All of the data below needs to be set down once more, exactly as written.

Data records
--- START ---

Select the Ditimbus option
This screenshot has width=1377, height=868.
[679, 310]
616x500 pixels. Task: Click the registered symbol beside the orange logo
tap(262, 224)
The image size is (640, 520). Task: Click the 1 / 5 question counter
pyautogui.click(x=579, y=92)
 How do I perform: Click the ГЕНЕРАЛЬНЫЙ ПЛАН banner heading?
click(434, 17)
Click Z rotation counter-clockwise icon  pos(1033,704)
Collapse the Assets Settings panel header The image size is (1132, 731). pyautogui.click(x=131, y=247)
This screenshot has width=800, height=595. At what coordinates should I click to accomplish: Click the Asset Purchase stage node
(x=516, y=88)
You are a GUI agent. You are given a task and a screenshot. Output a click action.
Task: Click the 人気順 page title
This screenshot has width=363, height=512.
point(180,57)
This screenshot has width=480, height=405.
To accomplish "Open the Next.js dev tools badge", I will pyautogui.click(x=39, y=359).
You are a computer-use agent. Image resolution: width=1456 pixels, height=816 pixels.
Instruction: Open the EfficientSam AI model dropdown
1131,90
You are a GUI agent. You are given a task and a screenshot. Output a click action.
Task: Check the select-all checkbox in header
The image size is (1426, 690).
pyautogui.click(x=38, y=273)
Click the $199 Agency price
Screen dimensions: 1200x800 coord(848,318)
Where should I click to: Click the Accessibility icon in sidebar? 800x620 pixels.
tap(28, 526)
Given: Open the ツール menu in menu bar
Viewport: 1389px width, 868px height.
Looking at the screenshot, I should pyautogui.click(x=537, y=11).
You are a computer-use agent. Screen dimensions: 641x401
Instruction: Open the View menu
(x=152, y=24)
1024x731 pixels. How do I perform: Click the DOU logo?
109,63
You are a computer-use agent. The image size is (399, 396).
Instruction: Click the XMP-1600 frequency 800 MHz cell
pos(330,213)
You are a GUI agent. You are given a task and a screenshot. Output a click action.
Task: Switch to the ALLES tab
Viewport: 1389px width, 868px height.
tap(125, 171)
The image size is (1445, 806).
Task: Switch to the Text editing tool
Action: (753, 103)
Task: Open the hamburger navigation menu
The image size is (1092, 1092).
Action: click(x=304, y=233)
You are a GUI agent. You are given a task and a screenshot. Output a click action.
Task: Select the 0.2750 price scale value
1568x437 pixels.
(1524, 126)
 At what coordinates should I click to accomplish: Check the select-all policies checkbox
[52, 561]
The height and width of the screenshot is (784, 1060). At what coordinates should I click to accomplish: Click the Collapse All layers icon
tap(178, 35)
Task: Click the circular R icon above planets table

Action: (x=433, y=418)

--- END ---

▶ _Result of the task_:
Select the Ditimbus option
This screenshot has width=1377, height=868.
[679, 310]
616x500 pixels. Task: Click the registered symbol beside the orange logo
tap(262, 224)
The image size is (640, 520). Task: Click the 1 / 5 question counter
pyautogui.click(x=579, y=92)
 How do I perform: Click the ГЕНЕРАЛЬНЫЙ ПЛАН banner heading?
click(434, 17)
Click Z rotation counter-clockwise icon  pos(1033,704)
Collapse the Assets Settings panel header The image size is (1132, 731). pyautogui.click(x=131, y=247)
This screenshot has width=800, height=595. At what coordinates should I click to accomplish: Click the Asset Purchase stage node
(x=516, y=88)
You are a GUI agent. You are given a task and a screenshot. Output a click action.
Task: Click the 人気順 page title
This screenshot has width=363, height=512.
point(180,57)
This screenshot has width=480, height=405.
To accomplish "Open the Next.js dev tools badge", I will pyautogui.click(x=39, y=359).
You are a computer-use agent. Image resolution: width=1456 pixels, height=816 pixels.
Instruction: Open the EfficientSam AI model dropdown
1131,90
You are a GUI agent. You are given a task and a screenshot. Output a click action.
Task: Check the select-all checkbox in header
The image size is (1426, 690).
pyautogui.click(x=38, y=273)
Click the $199 Agency price
Screen dimensions: 1200x800 coord(848,318)
Where should I click to: Click the Accessibility icon in sidebar? 800x620 pixels.
tap(28, 526)
Given: Open the ツール menu in menu bar
Viewport: 1389px width, 868px height.
Looking at the screenshot, I should pyautogui.click(x=537, y=11).
You are a computer-use agent. Screen dimensions: 641x401
Instruction: Open the View menu
(x=152, y=24)
1024x731 pixels. How do I perform: Click the DOU logo?
109,63
You are a computer-use agent. The image size is (399, 396).
Instruction: Click the XMP-1600 frequency 800 MHz cell
pos(330,213)
You are a GUI agent. You are given a task and a screenshot. Output a click action.
Task: Switch to the ALLES tab
Viewport: 1389px width, 868px height.
tap(125, 171)
The image size is (1445, 806).
Task: Switch to the Text editing tool
Action: (753, 103)
Task: Open the hamburger navigation menu
The image size is (1092, 1092).
Action: click(x=304, y=233)
You are a GUI agent. You are given a task and a screenshot. Output a click action.
Task: Select the 0.2750 price scale value
1568x437 pixels.
(1524, 126)
 At what coordinates should I click to accomplish: Check the select-all policies checkbox
[52, 561]
The height and width of the screenshot is (784, 1060). At what coordinates should I click to accomplish: Click the Collapse All layers icon
tap(178, 35)
Task: Click the circular R icon above planets table

Action: (x=433, y=418)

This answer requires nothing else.